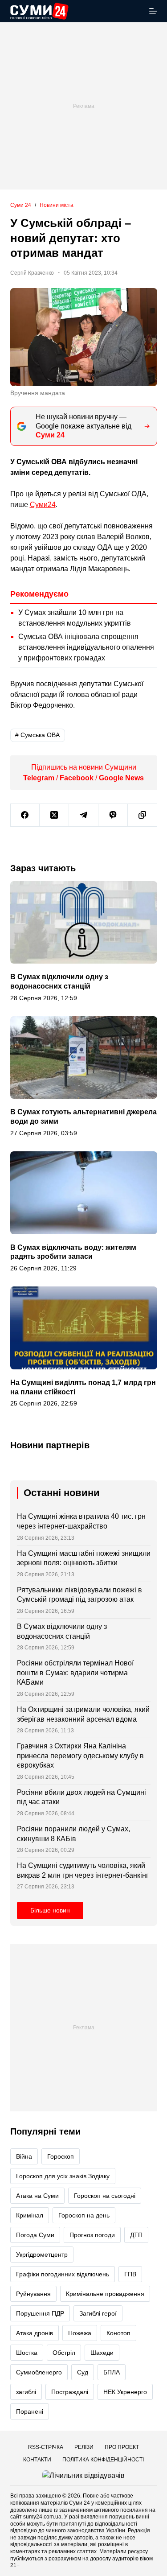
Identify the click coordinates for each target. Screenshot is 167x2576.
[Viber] (113, 815)
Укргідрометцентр (42, 2254)
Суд (82, 2372)
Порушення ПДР (40, 2313)
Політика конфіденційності (103, 2459)
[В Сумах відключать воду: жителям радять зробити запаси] (83, 1192)
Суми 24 (79, 2503)
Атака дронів (34, 2333)
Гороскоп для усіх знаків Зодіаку (63, 2176)
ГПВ (130, 2274)
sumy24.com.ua (42, 2517)
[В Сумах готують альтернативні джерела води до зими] (83, 1057)
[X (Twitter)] (54, 815)
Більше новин (50, 1910)
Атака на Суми (37, 2195)
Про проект (122, 2447)
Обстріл (64, 2352)
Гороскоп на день (84, 2215)
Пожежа (79, 2333)
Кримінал (29, 2215)
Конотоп (118, 2333)
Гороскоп (60, 2156)
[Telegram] (83, 815)
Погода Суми (35, 2234)
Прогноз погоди (92, 2234)
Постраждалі (69, 2391)
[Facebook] (25, 815)
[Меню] (153, 11)
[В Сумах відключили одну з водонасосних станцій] (83, 922)
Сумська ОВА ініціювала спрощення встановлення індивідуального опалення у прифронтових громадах (86, 647)
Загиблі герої (98, 2313)
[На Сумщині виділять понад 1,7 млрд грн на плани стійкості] (83, 1327)
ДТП (136, 2234)
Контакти (37, 2459)
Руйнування (33, 2293)
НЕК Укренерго (125, 2391)
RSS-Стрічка (45, 2447)
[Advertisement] (83, 106)
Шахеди (102, 2352)
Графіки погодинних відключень (62, 2274)
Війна (24, 2156)
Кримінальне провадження (105, 2293)
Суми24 (43, 504)
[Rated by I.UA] (83, 2475)
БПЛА (111, 2372)
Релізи (84, 2447)
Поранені (29, 2411)
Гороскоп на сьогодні (104, 2195)
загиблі (26, 2391)
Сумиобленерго (39, 2372)
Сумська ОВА (37, 734)
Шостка (26, 2352)
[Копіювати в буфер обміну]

***

== Assigned task ==
Out of the listing above, reproduce exactly the lines from the one with "Гороскоп для усіх знаків Зодіаку (63, 2176)" up to and including the one with "[Facebook] (25, 815)".

== Answer to this exercise ==
Гороскоп для усіх знаків Зодіаку (63, 2176)
ГПВ (130, 2274)
sumy24.com.ua (42, 2517)
[В Сумах готують альтернативні джерела води до зими] (83, 1057)
[X (Twitter)] (54, 815)
Більше новин (50, 1910)
Атака на Суми (37, 2195)
Про проект (122, 2447)
Обстріл (64, 2352)
Гороскоп на день (84, 2215)
Пожежа (79, 2333)
Кримінал (29, 2215)
Конотоп (118, 2333)
Гороскоп (60, 2156)
[Telegram] (83, 815)
Погода Суми (35, 2234)
Прогноз погоди (92, 2234)
Постраждалі (69, 2391)
[Facebook] (25, 815)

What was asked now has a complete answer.